### Provided entries ###
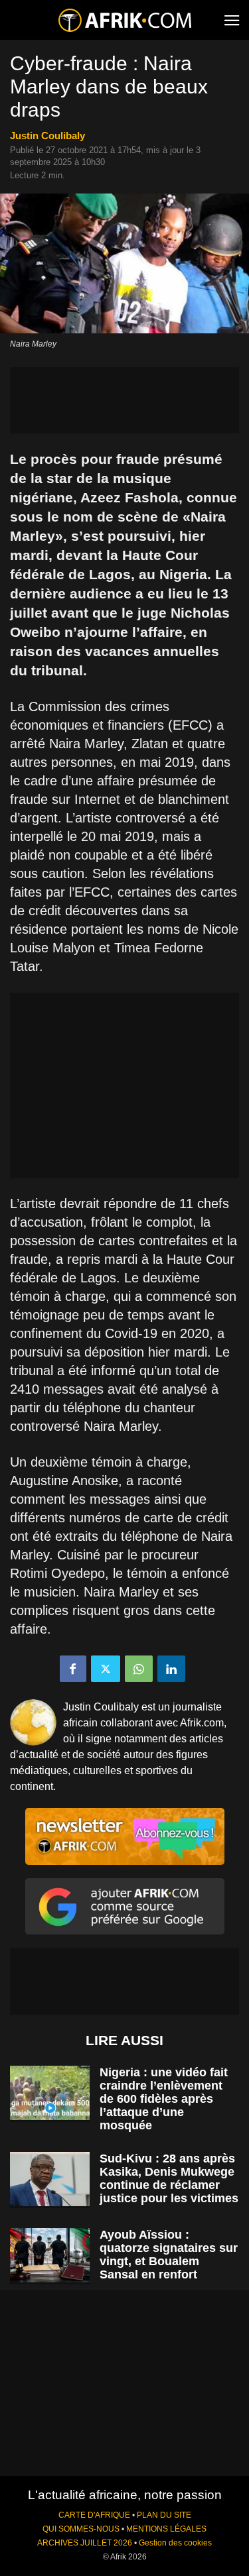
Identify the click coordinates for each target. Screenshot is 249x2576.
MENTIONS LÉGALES (166, 2529)
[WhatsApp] (139, 1668)
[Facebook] (73, 1668)
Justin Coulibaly (47, 135)
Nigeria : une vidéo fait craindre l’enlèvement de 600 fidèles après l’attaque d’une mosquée (164, 2099)
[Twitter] (105, 1668)
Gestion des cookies (175, 2543)
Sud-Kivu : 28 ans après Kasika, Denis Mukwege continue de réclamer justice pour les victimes (169, 2178)
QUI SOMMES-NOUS (81, 2529)
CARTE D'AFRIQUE (94, 2515)
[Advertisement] (124, 400)
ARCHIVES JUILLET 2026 (84, 2543)
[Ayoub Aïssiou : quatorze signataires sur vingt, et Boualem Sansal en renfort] (50, 2255)
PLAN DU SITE (164, 2515)
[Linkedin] (171, 1668)
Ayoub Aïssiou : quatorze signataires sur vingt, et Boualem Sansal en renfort (169, 2254)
###
• [Problem requirements] Reproduce only the lines of the records from the start up to and including the line that holds "Sud-Kivu : 28"; do not carry over any picture.

• [Solution to this task]
Identify the click coordinates for each target. Screenshot is 249x2576.
MENTIONS LÉGALES (166, 2529)
[WhatsApp] (139, 1668)
[Facebook] (73, 1668)
Justin Coulibaly (47, 135)
Nigeria : une vidéo fait craindre l’enlèvement de 600 fidèles après l’attaque d’une mosquée (164, 2099)
[Twitter] (105, 1668)
Gestion des cookies (175, 2543)
Sud-Kivu : 28 ans après Kasika, Denis Mukwege continue de réclamer justice pour les victimes (169, 2178)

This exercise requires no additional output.